I did, however, find an interesting transcript of a debate on Afghan Aina TV (via BBC Monitoring Service, 21 Feb., 2007), including this remark in support of the bill by Haji Abda, an MP from Balkh Province. The Moderator asked about international–specifically Human Rights Watch–opposition to the bill. The MP responded:
Those friends believe that jihadi leaders do not have a suitable status and are rights violators. When one looks at the election results, you will see how much respect these jihadi leaders enjoy amongst the people. When these objectors are asked as to how they entered parliament, then the problem will automatically be resolved. Those who entered parliament with majority of votes mean that the people elected them, but they say the people do not want them. If the people did not want them, why they voted for them?
I can’t deny the MP’s claim that the warlords and Jihadis and their allies who have seats are personally popular. But, of course, the idea that Jihadis in the Afghan parliament have majority support is a bit suspect, given the low turnout, and the small votes shares members received, thanks to the SNTV electoral system.
Abda himself won a whopping 3.7% of the vote in Balkh, where he was sixth of ten candidates elected. More than two thirds of the votes cast in Balkh did not go towards the election of any candidate.
* Apparently, while both houses must give their approval before a bill is presented to the president for his signature or veto, an override vote takes place only in the lower house.

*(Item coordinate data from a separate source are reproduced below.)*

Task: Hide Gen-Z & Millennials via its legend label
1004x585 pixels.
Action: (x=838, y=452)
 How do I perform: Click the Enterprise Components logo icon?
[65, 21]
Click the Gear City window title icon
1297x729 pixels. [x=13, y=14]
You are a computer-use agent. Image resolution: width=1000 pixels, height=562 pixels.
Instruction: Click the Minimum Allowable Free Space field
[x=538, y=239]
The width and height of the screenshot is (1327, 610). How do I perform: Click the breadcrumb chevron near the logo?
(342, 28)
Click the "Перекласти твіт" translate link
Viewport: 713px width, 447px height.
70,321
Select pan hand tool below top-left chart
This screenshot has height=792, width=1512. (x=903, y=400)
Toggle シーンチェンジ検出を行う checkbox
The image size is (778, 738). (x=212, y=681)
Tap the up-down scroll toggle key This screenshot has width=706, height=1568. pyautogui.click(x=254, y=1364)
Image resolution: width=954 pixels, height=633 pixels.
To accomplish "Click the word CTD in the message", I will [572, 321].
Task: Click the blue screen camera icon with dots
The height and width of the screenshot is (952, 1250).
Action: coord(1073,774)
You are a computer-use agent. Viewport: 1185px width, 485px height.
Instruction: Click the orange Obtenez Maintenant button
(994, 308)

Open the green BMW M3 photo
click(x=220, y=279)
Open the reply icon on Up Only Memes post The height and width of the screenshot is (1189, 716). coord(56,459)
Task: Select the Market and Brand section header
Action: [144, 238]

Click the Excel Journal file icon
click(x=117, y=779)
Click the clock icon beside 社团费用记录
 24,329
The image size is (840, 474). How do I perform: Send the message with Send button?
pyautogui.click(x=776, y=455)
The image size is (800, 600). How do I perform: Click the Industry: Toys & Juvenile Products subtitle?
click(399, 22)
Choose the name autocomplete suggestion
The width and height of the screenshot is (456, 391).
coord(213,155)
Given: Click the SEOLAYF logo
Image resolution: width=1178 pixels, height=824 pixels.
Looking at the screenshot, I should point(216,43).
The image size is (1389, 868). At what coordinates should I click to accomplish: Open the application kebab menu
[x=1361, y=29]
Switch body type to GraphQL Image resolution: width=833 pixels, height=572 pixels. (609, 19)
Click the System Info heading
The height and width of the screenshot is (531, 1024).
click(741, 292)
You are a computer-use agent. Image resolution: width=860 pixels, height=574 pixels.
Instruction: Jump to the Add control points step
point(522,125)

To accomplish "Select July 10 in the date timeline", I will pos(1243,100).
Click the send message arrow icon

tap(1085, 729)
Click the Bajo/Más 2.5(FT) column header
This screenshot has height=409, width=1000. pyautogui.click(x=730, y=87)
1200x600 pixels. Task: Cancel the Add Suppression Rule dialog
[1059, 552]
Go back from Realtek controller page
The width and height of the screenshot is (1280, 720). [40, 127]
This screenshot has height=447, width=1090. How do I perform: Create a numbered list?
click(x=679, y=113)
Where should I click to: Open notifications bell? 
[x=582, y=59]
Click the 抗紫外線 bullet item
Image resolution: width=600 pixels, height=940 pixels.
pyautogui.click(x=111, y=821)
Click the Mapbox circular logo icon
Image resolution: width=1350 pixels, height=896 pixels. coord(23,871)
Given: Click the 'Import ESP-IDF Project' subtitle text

At least that is how I read the provisions on legislation in the constitution:
Article 94 [Legislation, Veto, Qualified Vote]
(1) Law is what both Houses of the National Assembly approve and the President endorses unless this Constitution states otherwise.
(2) In case the President does not agree to what the National Assembly approves, he or she can send the document back with justifiable reasons to the House of Representatives [Wolesi Jirga] within fifteen days of its submission.
(3) With the passage of this period or in case the House of Representatives [Wolesi Jirga] approves a particular case again with a majority of two-thirds votes, the bill is considered endorsed and enforced.